CinemaTechnic – History of High Speed Cine Lenses
©2016 Jorge Diaz-Amador, all rights reserved
Prior to 1975, if a director or cinematographer wanted to shoot in very low light situation without adding additional light, extraordinary measures had to be taken.
The lengths to which Stanley Kubrick went to adapt a Zeiss 50mm f0.7 lens to a Mitchell BNC are well known. That lens was used to shoot the candlelight scenes in 1975’s Barry Lyndon. This article relates the history of Carl Zeiss’ development of high speed lenses.
The Zeiss Planar 0.7/50mm
This lens was originally developed in response to a commission by NASA for a lens with an extremely fast aperture, pushing the limits of what is possible within the laws of physics. The design was finalized in 1967.
The lens was designed specifically to photograph the moon from orbiting spacecraft. The popular story is that this lens was meant for photographing the far side of the moon during Apollo 8’s orbit of the moon, the first time the far side of the moon would ever be seen by human eyes. Since the unlit side of the moon would be lit only by starlight, the need for an ultra-fast lens makes sense.
The Planar 0.7/50 was not a completely new design. Zeiss had been working on ultrafast objectives for night vision for military applications as far back as 1941.
The original WWII era design was updated to produce the Planar 0.7/50. In essence, it is a quite fast double-gauss (Planar) lens of f1.0, with a field reduction unit “speed booster” that concentrates the light onto the image plane, decreasing the effective f-stop. As a result, the back focus of this lens is very short. Only about 3 mm from the rear element to the image plane.
These lenses are extremely rare. Supposedly only 10 were manufactured. The last time I was as Carl Zeiss Oberkochen one of the employees training me also worked in the prototype department. I asked if I could see the Planar 0.7/50. He searched for it and it turned out there was not a single example on hand at Carl Zeiss headquarters. It was on display at the Deutsches Museum.

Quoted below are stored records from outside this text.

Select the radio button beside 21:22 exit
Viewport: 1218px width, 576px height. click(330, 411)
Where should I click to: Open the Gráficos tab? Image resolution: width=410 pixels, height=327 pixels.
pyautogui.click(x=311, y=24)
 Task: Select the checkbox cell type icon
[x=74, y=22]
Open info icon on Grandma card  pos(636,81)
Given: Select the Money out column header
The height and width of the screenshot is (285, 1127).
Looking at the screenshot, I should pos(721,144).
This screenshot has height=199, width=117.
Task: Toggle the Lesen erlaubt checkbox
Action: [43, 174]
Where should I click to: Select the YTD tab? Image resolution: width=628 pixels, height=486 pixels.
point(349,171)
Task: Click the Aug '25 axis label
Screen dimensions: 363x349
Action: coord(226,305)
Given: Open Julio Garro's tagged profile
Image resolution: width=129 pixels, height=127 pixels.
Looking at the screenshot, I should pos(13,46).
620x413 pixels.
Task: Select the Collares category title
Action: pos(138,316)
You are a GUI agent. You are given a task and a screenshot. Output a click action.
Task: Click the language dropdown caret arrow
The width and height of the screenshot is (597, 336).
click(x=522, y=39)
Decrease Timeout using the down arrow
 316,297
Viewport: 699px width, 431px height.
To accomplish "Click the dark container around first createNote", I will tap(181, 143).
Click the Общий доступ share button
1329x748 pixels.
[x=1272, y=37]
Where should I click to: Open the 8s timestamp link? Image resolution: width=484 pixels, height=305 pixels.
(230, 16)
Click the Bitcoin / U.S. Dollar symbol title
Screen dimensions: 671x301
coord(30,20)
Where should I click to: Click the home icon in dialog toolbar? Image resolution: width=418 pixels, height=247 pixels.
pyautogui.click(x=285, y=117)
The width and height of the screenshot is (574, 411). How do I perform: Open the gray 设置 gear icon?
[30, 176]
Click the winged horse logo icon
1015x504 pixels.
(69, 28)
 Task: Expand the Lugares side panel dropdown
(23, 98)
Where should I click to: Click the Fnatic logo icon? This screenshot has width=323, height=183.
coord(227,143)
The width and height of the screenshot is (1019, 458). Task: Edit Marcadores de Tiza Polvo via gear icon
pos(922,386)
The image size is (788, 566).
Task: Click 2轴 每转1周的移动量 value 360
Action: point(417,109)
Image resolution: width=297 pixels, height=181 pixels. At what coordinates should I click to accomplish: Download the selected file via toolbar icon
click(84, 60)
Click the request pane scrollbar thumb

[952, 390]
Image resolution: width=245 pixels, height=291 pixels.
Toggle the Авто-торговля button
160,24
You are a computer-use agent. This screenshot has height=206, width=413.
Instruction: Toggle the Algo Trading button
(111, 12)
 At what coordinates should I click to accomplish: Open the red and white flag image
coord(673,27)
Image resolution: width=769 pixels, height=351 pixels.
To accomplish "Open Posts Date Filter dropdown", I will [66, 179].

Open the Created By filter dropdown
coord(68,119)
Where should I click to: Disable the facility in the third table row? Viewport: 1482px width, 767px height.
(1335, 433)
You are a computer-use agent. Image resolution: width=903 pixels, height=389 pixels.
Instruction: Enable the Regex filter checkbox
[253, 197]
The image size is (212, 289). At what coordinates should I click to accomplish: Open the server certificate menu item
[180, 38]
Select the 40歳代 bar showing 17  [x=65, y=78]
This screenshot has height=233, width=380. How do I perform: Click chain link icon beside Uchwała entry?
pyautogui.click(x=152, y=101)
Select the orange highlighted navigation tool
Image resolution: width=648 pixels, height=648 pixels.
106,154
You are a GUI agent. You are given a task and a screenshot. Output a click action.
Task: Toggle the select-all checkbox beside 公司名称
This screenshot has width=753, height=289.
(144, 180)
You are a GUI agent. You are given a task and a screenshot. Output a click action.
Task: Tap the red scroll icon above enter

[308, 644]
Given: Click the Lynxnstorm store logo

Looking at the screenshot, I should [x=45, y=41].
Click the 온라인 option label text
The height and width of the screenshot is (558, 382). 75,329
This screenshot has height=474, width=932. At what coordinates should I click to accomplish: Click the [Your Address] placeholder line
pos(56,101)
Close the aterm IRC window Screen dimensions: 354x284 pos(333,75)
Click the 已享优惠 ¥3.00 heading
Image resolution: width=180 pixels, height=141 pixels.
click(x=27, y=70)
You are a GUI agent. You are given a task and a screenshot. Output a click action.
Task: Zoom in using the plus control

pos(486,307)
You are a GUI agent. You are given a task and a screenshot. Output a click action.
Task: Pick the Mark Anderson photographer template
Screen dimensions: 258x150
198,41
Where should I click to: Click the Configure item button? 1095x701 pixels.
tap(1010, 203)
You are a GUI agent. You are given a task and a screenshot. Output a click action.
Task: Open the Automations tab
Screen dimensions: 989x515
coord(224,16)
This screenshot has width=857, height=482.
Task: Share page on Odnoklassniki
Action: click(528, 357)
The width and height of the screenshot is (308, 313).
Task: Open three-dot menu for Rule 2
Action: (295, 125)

Fortunately I have had a chance to see this lens in person, because it can be see as part of the Stanley Kubrick Archives exhibit. I saw it in Ghent Belgium in 2007 and again at the LACMA museum in L.A. in 2012.
The classic Carl Zeiss High Speed Cine Lenses
Just a few years after Barry Lyndon was released it would be possible do accomplish the same thing with an off-the-shelf lens and the faster filmstocks newly available. Carl Zeiss introduced the original Superlichtstarken “Super High Speed” lenses in 1975. “The most powerful lenses available today for filming even in a candlelight environment”.
The original set of lenses comprised three focal lengths 18, 25, 35mm with an f1.2 aperture, plus a 50mm f1.3 and an 85mm f1.4. In the United States these lenses became commonly known as the “Super Speed” lenses, while in Germany they are still known as the “High Speed” lenses, a terminology Zeiss still uses. Zeiss recently introduced a series of CP.2 lenses with a T1.5 aperture and named them “Super Speed”. So for the purposes of this article and to avoid confusion, I will be referring to the cine lenses as “High Speed” lenses.
In 1983 a updated version of the “Super High Speed” lenses was introduced. Designed to work with the new ARRI PL 54 lens mount, the larger internal diameter of which allowed a re-design of the 50 and 85mm focal lengths giving the set a uniform maximum aperture of f1.2 and a T-stop of T1.3.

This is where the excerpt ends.